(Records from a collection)

* * * * * * *

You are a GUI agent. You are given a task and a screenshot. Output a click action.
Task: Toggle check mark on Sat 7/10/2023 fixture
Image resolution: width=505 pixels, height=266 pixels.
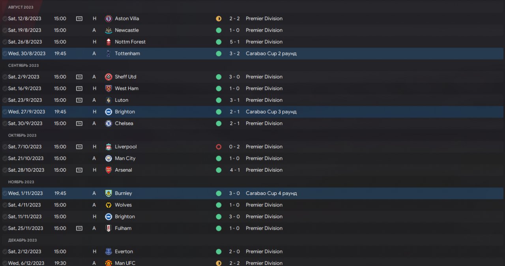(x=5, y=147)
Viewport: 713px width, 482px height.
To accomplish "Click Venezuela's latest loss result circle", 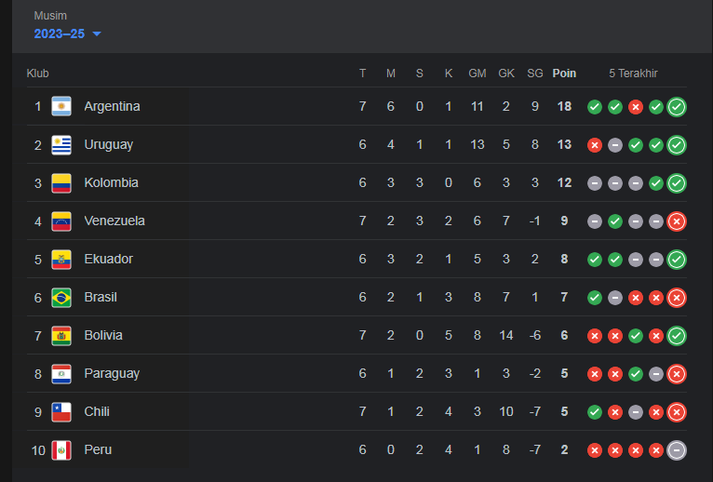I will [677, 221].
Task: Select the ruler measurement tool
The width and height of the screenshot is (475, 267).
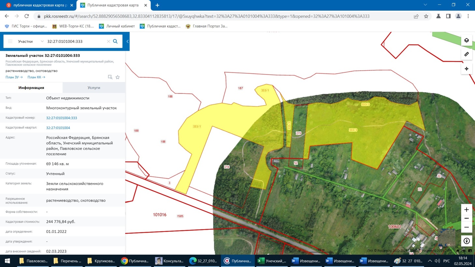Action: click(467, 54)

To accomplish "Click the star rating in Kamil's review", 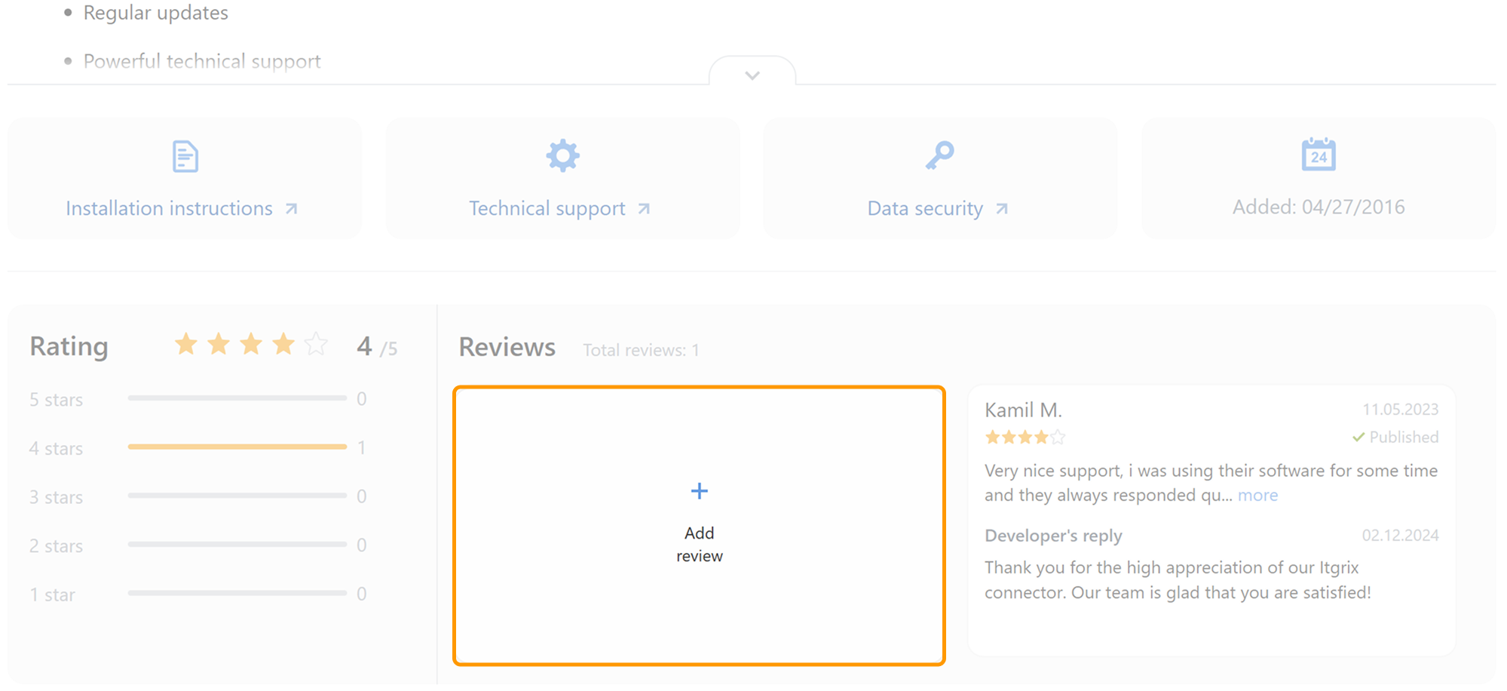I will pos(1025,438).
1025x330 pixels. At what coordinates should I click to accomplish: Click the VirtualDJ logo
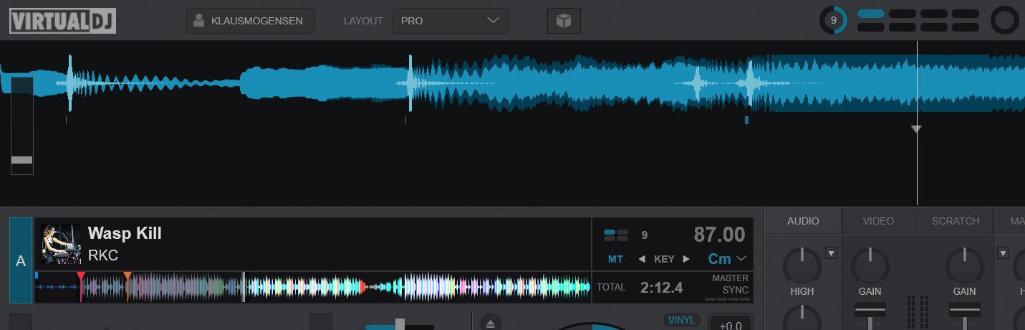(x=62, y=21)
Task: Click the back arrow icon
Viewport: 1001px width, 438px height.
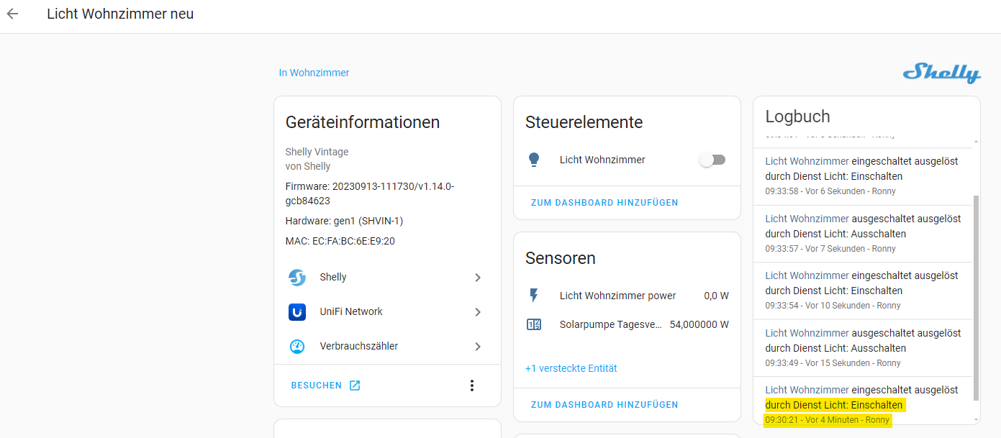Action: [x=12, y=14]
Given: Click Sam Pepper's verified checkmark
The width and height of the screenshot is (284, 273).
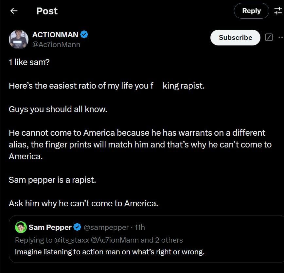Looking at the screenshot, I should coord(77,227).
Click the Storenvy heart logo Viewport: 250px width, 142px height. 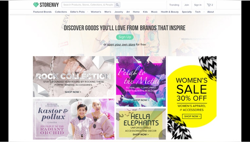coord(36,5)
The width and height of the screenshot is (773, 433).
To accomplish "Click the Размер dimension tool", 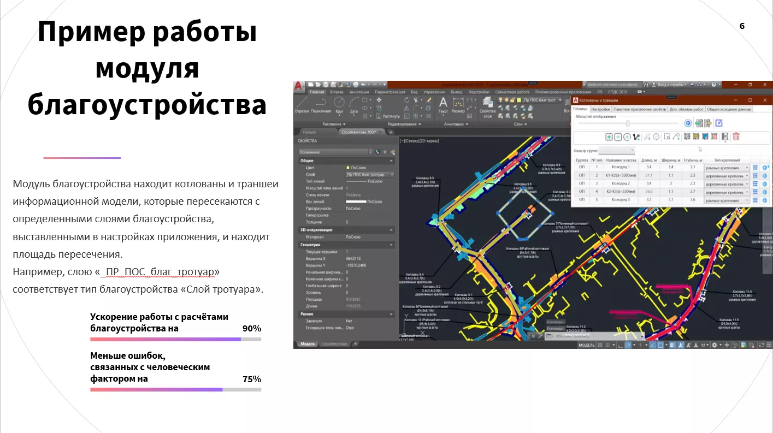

* * * * * * *

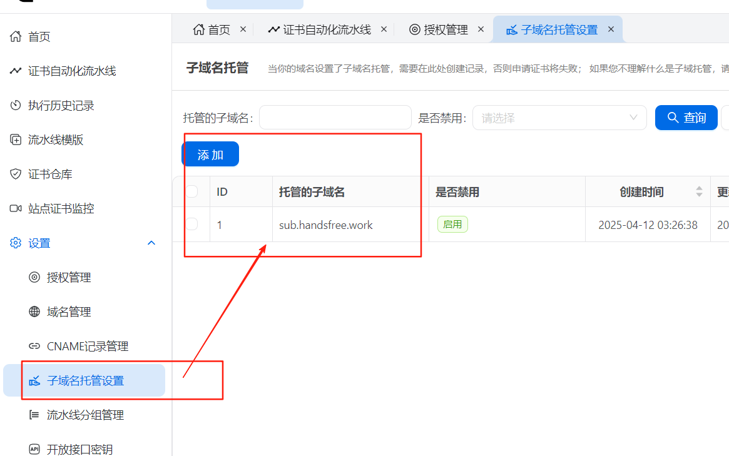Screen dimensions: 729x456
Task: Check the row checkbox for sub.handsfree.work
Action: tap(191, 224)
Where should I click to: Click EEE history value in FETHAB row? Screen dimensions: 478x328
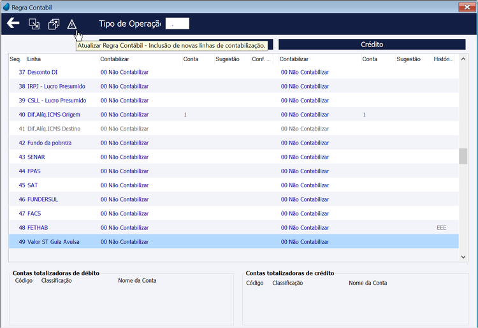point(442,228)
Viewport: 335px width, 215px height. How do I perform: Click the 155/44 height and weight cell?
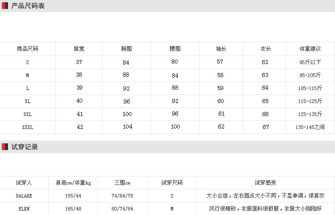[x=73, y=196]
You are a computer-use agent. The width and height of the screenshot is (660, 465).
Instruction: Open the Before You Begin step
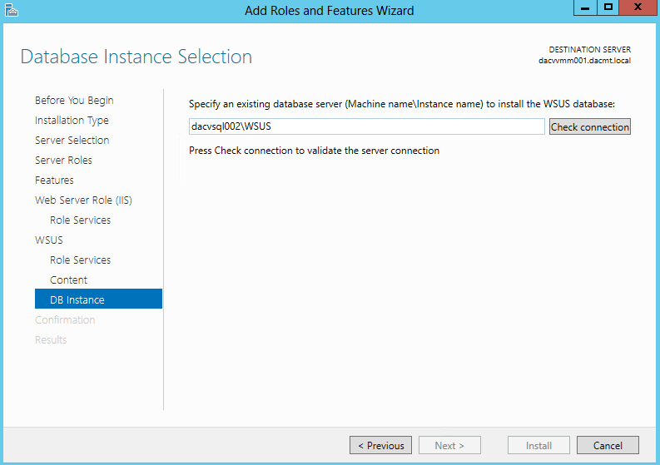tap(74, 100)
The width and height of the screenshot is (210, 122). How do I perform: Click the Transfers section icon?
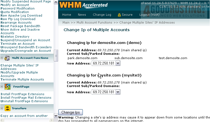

* * * * * * *

## [Brief]
When a line in the data contains "icon", return it as written.

## [Your solution]
Task: Click the back arrow icon
The width and height of the screenshot is (210, 122). How do I perform: Click the Transfers section icon?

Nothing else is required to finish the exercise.